## [SOURCE]
* BEGIN *
Big Blue: Stock Buyback Machine On Steroids (Stockman)

The Fed’s financial repression policies destroy price discovery and honest capital markets. In the process these deformations turn financial markets into casinos and corporate executives into prevaricating gamblers. To be specific, most CEOs of the Fortune 500 are no longer running commercial businesses; they are in the stock-rigging game, harvesting a mother lode of stock option winnings as the go along. Those munificently rising stock prices and options cash-outs owe much to the Fed’s campaign to suppress interest rates and fuel stock market based “wealth effects”, but the CEOs are doing their part, too. They have become full-time financial engineers who use the Fed’s flood of liquidity, cheap debt and soaring stock prices to perform a giant strip-mining operation on their own companies.
* END *
## [PROBLEMS]
[1] From the stock buyback piece, write out the stretch from "Big Blue: Stock" through "their own companies.".
[2] Answer these questions using the stock buyback piece:
(a) According to the piece, what do the Fed's financial repression policies destroy?
(b) What do the deformations turn financial markets into?
(c) What three things do the CEOs use to strip-mine their own companies?

## [SUPPLIED INFORMATION]
* BEGIN *
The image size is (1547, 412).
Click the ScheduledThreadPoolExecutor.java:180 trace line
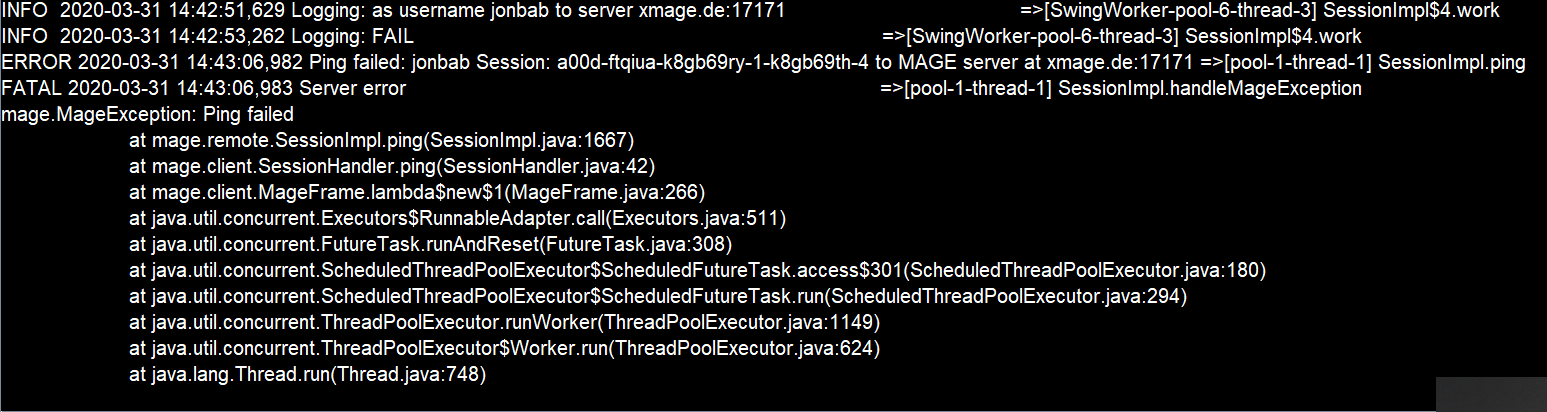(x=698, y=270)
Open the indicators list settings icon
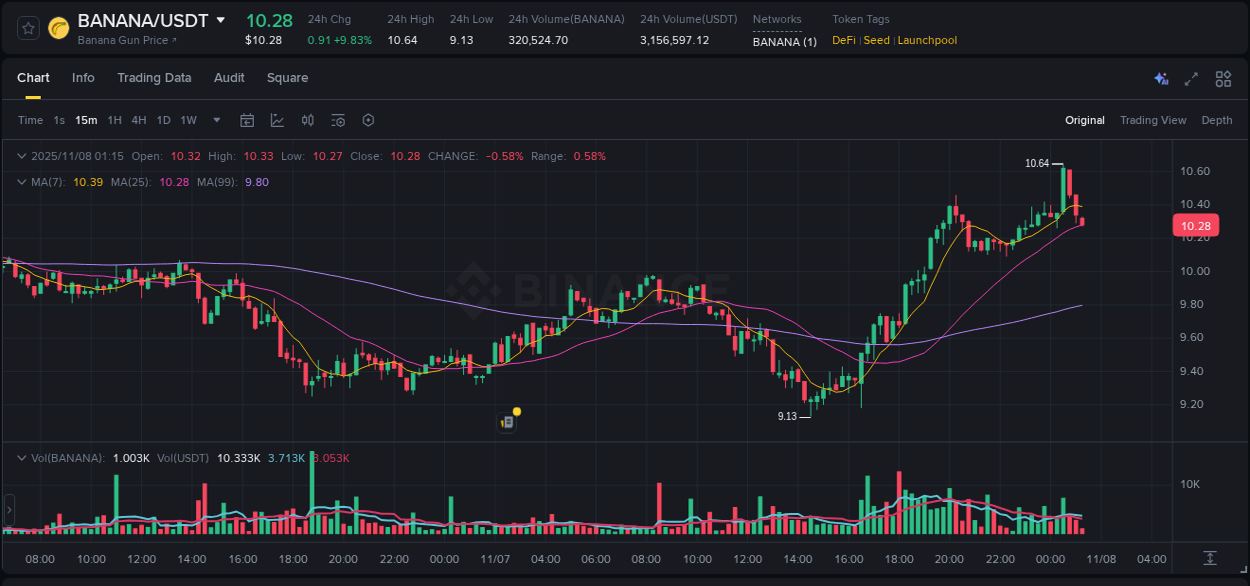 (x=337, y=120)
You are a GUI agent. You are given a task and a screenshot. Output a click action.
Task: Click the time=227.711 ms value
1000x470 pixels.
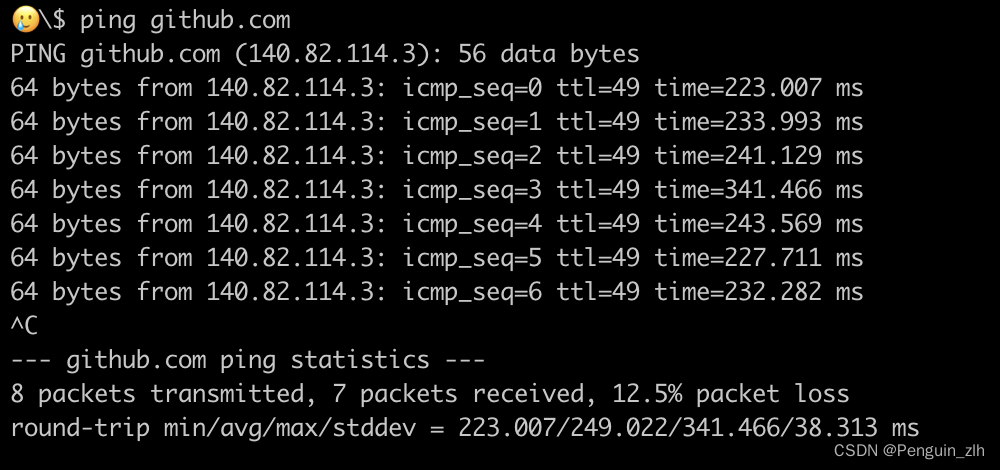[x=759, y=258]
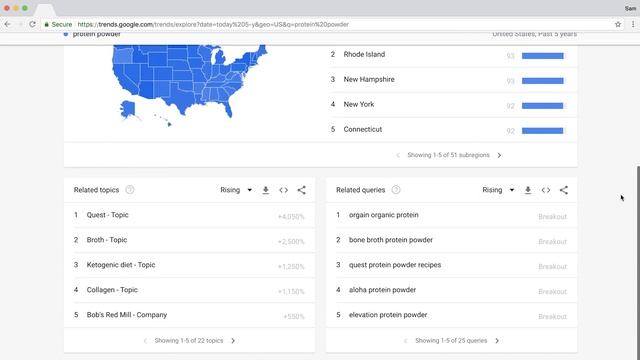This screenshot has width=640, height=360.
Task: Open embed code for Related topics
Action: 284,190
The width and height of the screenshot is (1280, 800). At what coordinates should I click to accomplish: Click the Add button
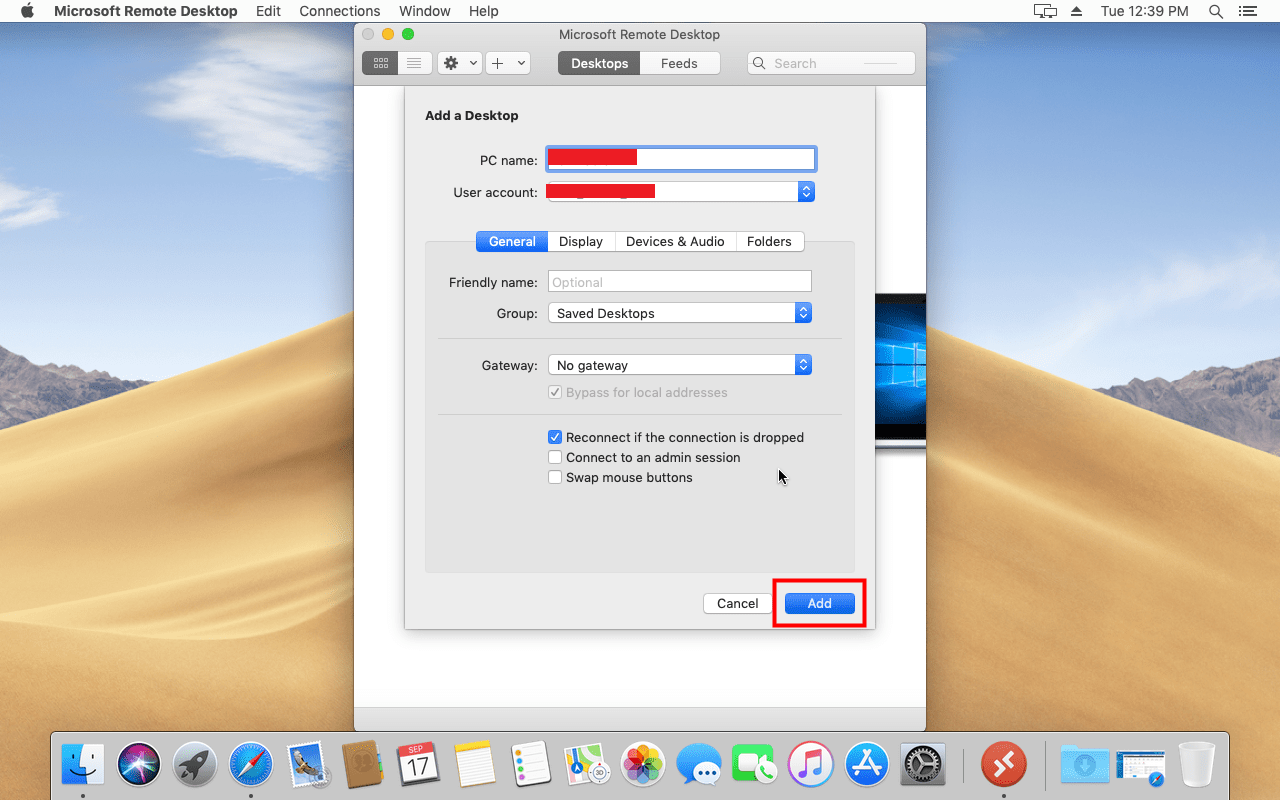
* END *
* BEGIN *
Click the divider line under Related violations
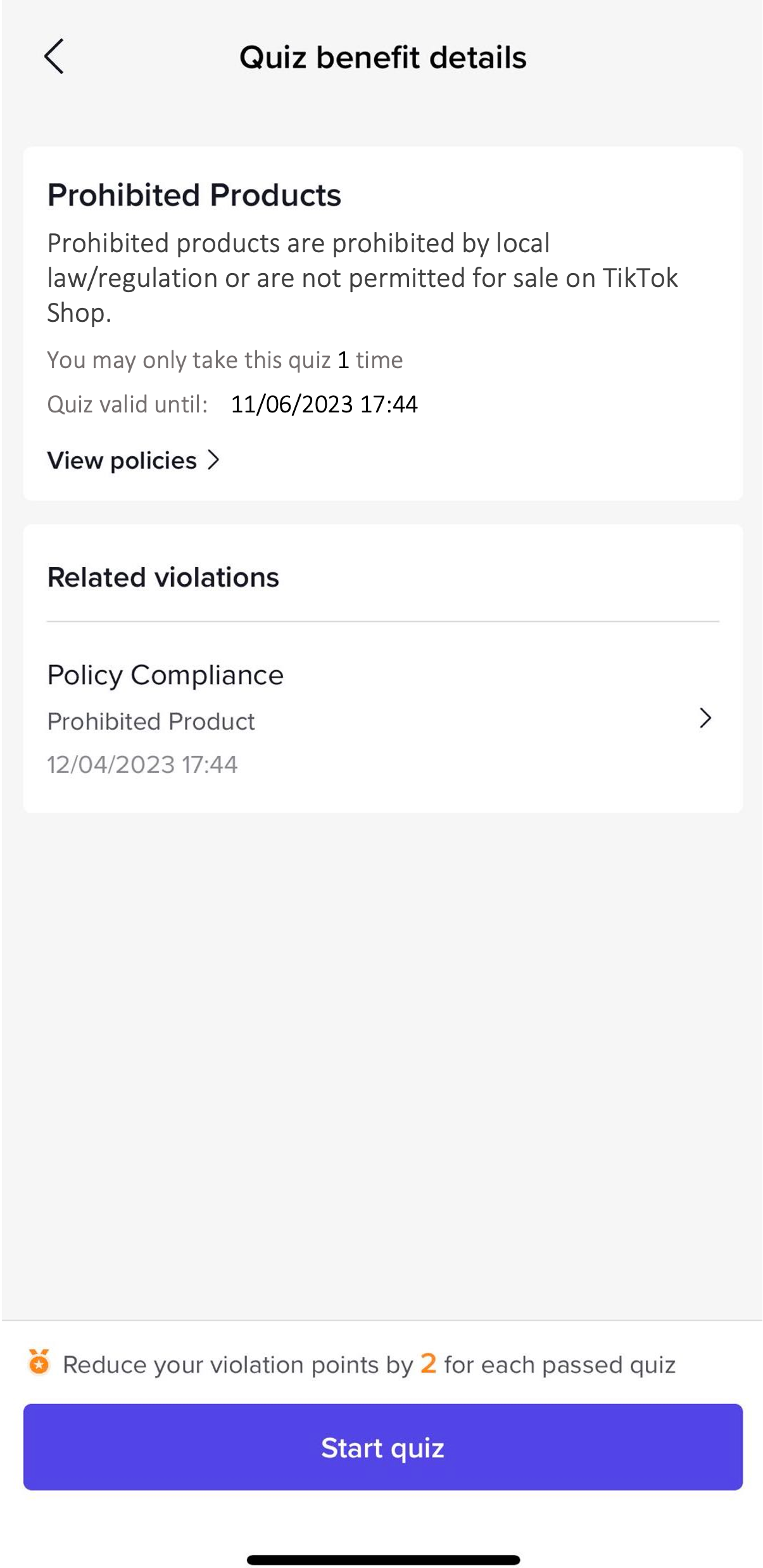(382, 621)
* END *
## [COMPLETE ANSWERS]
[1]
Big Blue: Stock Buyback Machine On Steroids (Stockman)

The Fed’s financial repression policies destroy price discovery and honest capital markets. In the process these deformations turn financial markets into casinos and corporate executives into prevaricating gamblers. To be specific, most CEOs of the Fortune 500 are no longer running commercial businesses; they are in the stock-rigging game, harvesting a mother lode of stock option winnings as the go along. Those munificently rising stock prices and options cash-outs owe much to the Fed’s campaign to suppress interest rates and fuel stock market based “wealth effects”, but the CEOs are doing their part, too. They have become full-time financial engineers who use the Fed’s flood of liquidity, cheap debt and soaring stock prices to perform a giant strip-mining operation on their own companies.

[2]
(a) Price discovery and honest capital markets.
(b) Casinos.
(c) The Fed's flood of liquidity, cheap debt and soaring stock prices.